Тем временем проводник перелистнул первую страницу фолианта. В тот же миг взору Андреса открылась панорама. Большая картинка олицетворяла собой обычную автомобильную стоянку. Изучая легковые ретро-авто, рядами стоящие там, Андрес изменил первоначальную догадку: «Это не стоянка, это кладбище битых легковушек».

– Снова не угадал, – возразил ему проводник. – Это «священный гнев» Опса. Так он мысленно боролся с ненавистными авто в своём дворе, хотя уже точно знал, что мысль материальна.

– Фу, как скучно! – прокомментировала Фора.

– Не скажи! Ищем машину без видимых повреждений, там, возможно, зародился первый контракт с индлибом, – озадачил всех проводник. – Индлиб – индивидуальный либер, – специально для Андреса пояснял проводник, – метапрограмма поиска клиента по его порокам от рождения или приобретённых при расширения сознания.

– А я-то думал, что это вербовщик сознания, – признался Андрес, – что-то в виде гремучей смеси психолога-капеллана.

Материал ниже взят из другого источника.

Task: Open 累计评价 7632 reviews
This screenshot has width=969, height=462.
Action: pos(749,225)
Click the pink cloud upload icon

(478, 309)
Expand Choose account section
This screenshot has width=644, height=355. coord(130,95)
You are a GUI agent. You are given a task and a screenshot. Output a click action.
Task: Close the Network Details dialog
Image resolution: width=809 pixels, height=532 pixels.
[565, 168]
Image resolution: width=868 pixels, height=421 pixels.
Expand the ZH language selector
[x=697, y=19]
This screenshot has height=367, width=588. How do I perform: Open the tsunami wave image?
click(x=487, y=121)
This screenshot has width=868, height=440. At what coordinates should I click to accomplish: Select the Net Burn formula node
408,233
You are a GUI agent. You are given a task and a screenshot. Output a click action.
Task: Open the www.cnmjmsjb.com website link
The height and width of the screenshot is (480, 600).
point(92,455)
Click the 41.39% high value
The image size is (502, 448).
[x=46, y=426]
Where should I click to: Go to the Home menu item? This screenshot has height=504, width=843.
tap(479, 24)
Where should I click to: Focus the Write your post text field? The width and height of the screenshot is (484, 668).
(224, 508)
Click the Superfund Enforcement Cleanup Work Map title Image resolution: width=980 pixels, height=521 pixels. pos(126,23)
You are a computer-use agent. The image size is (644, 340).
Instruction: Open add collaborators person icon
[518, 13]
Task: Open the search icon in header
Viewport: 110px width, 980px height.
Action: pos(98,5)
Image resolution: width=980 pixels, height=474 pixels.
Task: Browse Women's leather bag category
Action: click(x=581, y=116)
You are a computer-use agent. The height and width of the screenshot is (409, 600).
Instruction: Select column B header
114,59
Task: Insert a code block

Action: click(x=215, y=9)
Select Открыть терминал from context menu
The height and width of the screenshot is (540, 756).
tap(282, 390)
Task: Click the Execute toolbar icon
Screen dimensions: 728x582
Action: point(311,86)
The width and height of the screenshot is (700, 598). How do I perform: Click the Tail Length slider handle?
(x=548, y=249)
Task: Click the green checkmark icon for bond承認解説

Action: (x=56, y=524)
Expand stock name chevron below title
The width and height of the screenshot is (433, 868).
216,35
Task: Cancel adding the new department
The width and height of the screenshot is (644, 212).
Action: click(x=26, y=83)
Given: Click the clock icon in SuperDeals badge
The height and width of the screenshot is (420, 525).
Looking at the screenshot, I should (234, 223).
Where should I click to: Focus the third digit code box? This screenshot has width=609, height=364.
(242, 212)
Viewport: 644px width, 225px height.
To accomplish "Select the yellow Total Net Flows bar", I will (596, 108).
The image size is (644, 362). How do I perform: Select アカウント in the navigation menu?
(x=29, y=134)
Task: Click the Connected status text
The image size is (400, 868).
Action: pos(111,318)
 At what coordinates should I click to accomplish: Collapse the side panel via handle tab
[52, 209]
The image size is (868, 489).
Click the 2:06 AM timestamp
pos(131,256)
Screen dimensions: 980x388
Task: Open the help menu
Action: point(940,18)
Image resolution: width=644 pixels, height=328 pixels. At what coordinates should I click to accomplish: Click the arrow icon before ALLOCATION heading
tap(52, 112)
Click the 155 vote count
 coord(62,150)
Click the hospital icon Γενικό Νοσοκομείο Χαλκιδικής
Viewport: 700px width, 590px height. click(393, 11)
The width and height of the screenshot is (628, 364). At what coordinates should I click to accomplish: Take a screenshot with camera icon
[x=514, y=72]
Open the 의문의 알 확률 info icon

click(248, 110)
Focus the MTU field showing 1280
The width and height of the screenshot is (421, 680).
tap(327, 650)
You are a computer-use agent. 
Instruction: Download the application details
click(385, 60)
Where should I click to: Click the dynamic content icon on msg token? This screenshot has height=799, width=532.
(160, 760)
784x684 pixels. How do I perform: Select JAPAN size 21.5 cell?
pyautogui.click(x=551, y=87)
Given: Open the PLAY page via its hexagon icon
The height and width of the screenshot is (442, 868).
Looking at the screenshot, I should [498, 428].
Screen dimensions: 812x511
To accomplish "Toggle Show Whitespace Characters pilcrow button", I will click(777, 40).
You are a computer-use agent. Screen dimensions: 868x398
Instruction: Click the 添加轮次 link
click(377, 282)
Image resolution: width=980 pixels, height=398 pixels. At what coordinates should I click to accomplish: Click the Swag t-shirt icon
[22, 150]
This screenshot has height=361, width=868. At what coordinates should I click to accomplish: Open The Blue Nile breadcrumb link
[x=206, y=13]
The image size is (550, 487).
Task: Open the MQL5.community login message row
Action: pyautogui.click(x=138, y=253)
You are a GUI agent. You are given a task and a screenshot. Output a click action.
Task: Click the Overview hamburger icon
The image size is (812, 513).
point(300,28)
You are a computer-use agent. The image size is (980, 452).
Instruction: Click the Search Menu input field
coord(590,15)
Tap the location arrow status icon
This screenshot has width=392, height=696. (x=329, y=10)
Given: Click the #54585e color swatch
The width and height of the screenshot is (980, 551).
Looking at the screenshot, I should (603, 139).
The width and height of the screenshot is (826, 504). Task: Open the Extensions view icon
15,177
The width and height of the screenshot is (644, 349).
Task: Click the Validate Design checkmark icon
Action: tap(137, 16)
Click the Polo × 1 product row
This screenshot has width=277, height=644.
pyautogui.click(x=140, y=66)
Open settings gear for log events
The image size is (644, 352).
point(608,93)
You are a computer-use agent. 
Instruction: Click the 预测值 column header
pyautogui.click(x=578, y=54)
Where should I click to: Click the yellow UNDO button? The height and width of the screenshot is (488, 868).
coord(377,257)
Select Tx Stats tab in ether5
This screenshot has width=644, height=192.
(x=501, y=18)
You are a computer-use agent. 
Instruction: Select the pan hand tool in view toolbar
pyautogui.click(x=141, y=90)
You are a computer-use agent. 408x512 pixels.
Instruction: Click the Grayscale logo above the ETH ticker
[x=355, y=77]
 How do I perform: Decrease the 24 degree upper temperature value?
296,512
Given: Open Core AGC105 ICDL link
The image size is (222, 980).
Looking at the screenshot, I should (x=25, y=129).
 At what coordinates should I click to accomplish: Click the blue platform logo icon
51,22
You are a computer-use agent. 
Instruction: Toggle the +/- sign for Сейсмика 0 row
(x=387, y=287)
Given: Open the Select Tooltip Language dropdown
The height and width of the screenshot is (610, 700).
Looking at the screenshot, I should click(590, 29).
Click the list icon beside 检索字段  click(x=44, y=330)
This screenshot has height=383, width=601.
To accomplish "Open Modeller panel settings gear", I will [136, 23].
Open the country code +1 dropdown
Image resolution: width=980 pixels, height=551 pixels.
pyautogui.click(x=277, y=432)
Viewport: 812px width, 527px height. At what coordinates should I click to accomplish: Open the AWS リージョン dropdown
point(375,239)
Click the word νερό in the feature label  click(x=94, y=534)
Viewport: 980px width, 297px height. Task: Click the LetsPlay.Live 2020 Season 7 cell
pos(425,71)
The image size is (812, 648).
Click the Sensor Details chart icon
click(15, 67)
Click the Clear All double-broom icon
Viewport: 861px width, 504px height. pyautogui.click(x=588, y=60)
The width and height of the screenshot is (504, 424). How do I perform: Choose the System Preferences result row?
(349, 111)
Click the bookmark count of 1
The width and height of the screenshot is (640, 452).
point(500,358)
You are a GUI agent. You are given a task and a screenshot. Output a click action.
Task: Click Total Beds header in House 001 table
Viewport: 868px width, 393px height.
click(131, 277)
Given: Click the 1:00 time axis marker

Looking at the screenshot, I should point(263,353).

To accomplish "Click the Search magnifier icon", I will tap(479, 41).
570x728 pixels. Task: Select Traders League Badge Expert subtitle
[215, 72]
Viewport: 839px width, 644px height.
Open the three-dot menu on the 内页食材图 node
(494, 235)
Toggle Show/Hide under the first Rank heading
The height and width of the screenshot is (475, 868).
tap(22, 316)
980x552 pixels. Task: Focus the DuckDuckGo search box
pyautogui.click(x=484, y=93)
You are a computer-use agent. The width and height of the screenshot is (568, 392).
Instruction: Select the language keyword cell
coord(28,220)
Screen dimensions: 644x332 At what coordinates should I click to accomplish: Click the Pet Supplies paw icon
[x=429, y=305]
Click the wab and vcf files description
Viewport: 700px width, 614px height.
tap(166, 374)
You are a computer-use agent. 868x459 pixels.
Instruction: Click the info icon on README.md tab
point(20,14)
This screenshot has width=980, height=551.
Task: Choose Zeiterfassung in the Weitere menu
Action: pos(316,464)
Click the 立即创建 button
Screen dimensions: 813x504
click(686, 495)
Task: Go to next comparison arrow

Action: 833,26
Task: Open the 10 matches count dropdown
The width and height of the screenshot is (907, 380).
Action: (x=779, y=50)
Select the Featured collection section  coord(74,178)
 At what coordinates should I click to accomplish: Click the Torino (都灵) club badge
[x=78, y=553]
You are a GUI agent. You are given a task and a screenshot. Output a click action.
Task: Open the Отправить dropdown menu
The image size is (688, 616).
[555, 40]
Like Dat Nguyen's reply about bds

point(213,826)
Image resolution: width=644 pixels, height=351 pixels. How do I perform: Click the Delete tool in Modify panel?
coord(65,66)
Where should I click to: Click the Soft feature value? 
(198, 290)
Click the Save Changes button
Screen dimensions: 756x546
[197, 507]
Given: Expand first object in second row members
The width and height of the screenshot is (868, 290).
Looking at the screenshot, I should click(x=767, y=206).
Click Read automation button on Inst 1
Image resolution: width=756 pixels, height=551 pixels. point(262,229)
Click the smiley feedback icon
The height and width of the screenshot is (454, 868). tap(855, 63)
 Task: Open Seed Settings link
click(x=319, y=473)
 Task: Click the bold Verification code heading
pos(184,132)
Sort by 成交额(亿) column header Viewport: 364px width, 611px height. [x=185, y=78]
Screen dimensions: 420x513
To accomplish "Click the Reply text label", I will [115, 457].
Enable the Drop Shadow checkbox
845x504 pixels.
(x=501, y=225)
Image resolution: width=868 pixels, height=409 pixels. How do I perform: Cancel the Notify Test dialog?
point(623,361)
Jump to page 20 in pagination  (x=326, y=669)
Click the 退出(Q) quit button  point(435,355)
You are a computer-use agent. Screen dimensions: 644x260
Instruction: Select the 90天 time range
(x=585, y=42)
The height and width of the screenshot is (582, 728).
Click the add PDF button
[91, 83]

– И это также присутствует, – согласился Глория, – лезет в душу без спроса и гадит там, оставляя ещё дополнительные метки, что легче искать и контролировать.

– А это как? – не унимался Андрес, когда снова упомянули понятие души.

 

– У тебя бывало так, что привяжется мотив какой-нибудь песенки с парочкой строк, вот и крутишь их целый день, а избавиться очень проблематично?

– Ну, бывало.

– Вот что-то в этом роде, постоянно возвращаешься к этой метке, а потом раз – и тебе подсовывают что-то новое, но привязанное к метке, и ты поплыл, а дальше – больше…

– Понял?

– Ну, где рядом, забьют в голове гвоздь, а потом на него всякую ерунду будут вешать…

– Хорошо, пусть так, Фора, помогай ему, искать этот чёртов гвоздь!

– А почему на тебя они не действуют? – не унимался Андрес.

– А у меня нет души, – усмехнулся проводник, – некуда лезть, да я и сам один сплошной порок. Да и не знаю, была ли она у меня. Если была, то куда её запрятали инженеры-соматики?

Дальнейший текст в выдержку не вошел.